Give every line of the listing below as a numbered list, skipping blank lines and leaving out the pictures.
======
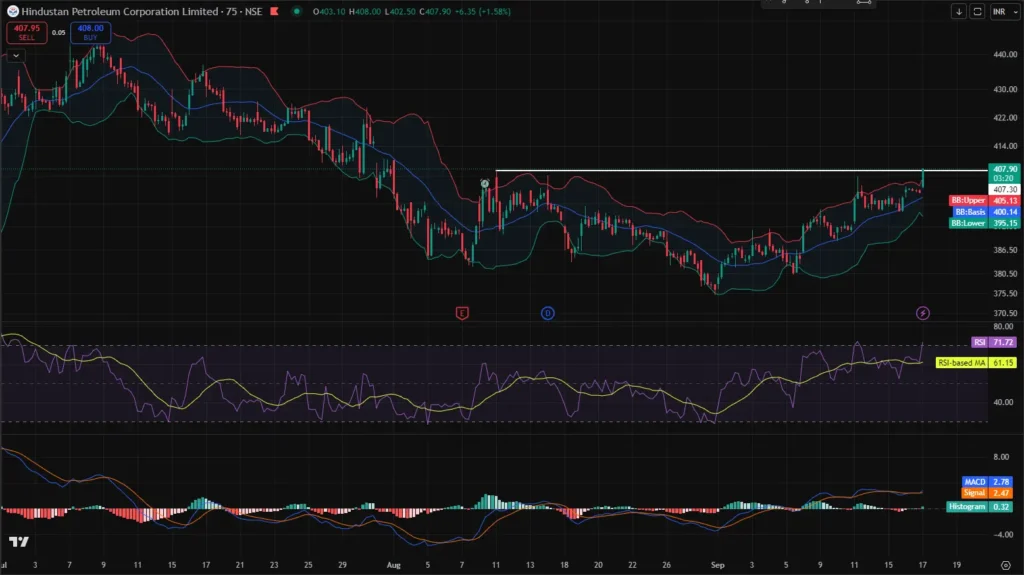Open time axis settings icon at bottom right
The image size is (1024, 575).
(1005, 564)
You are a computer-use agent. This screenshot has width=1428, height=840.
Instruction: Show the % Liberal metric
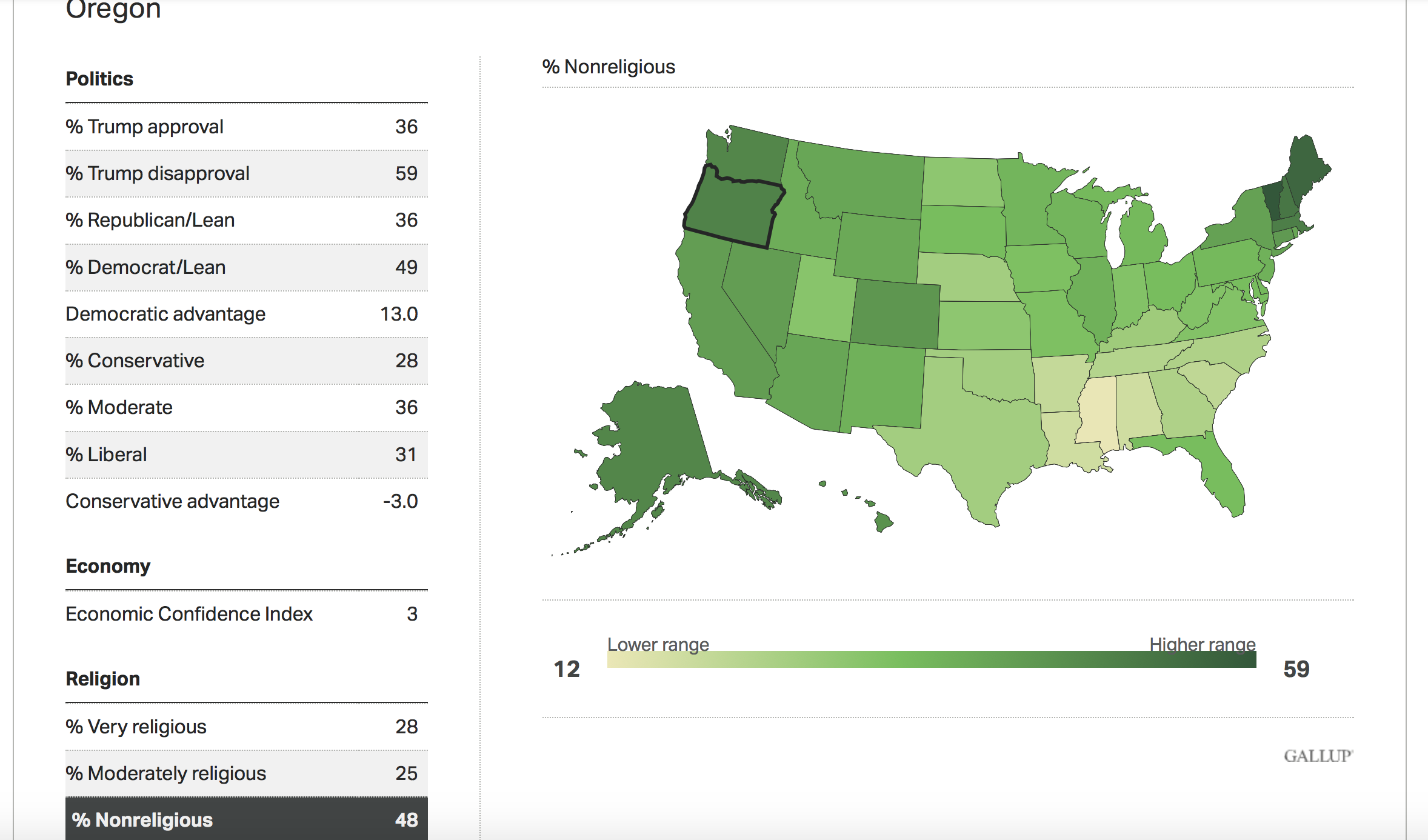tap(246, 455)
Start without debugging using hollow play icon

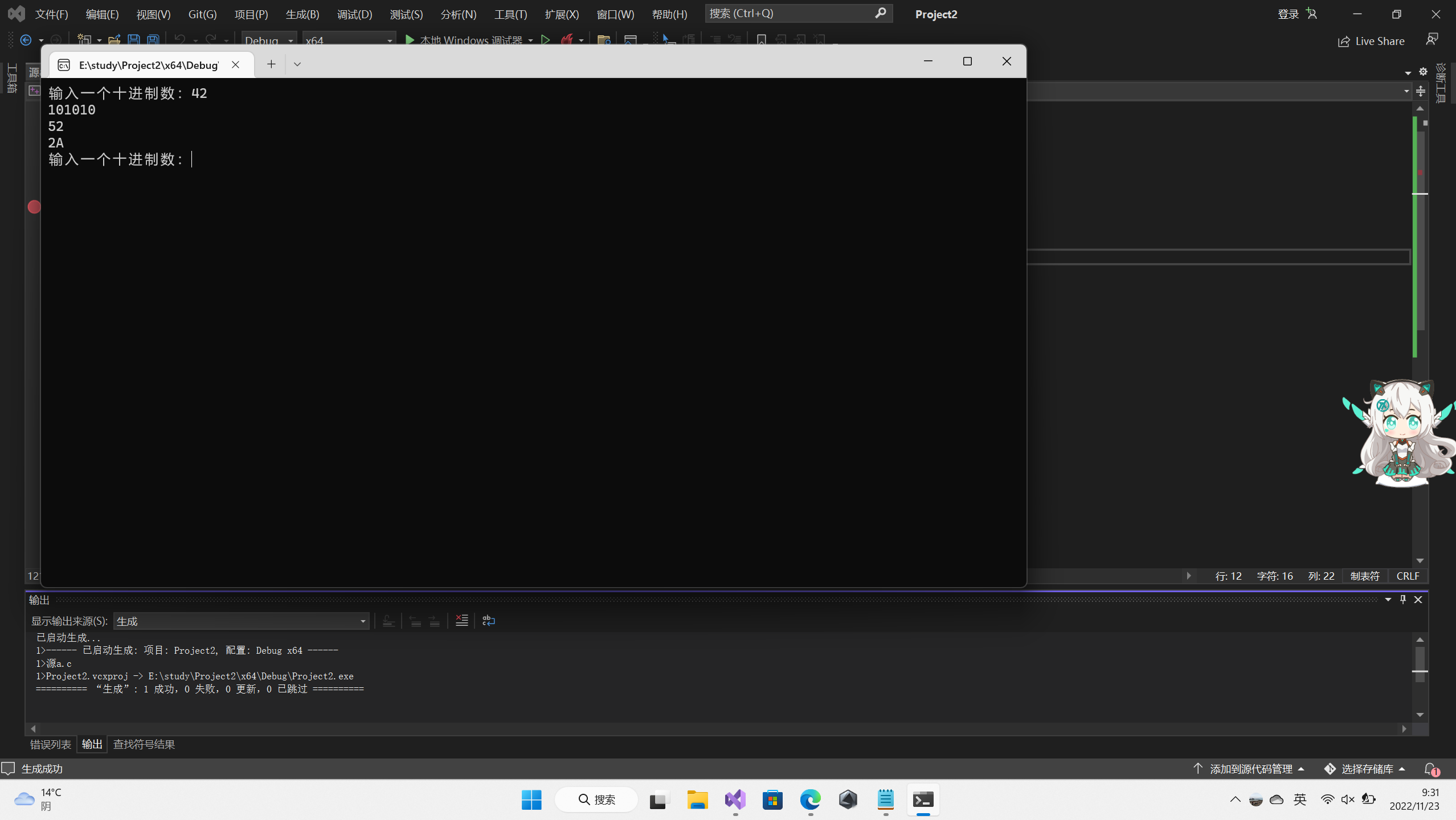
======
# Complete response
1. Open time axis settings icon at bottom right
2. The image size is (1024, 575).
3. (1005, 564)
4. You are a computer-use agent. This screenshot has width=1428, height=840.
5. Instruction: Show the % Liberal metric
6. tap(246, 455)
7. Start without debugging using hollow play icon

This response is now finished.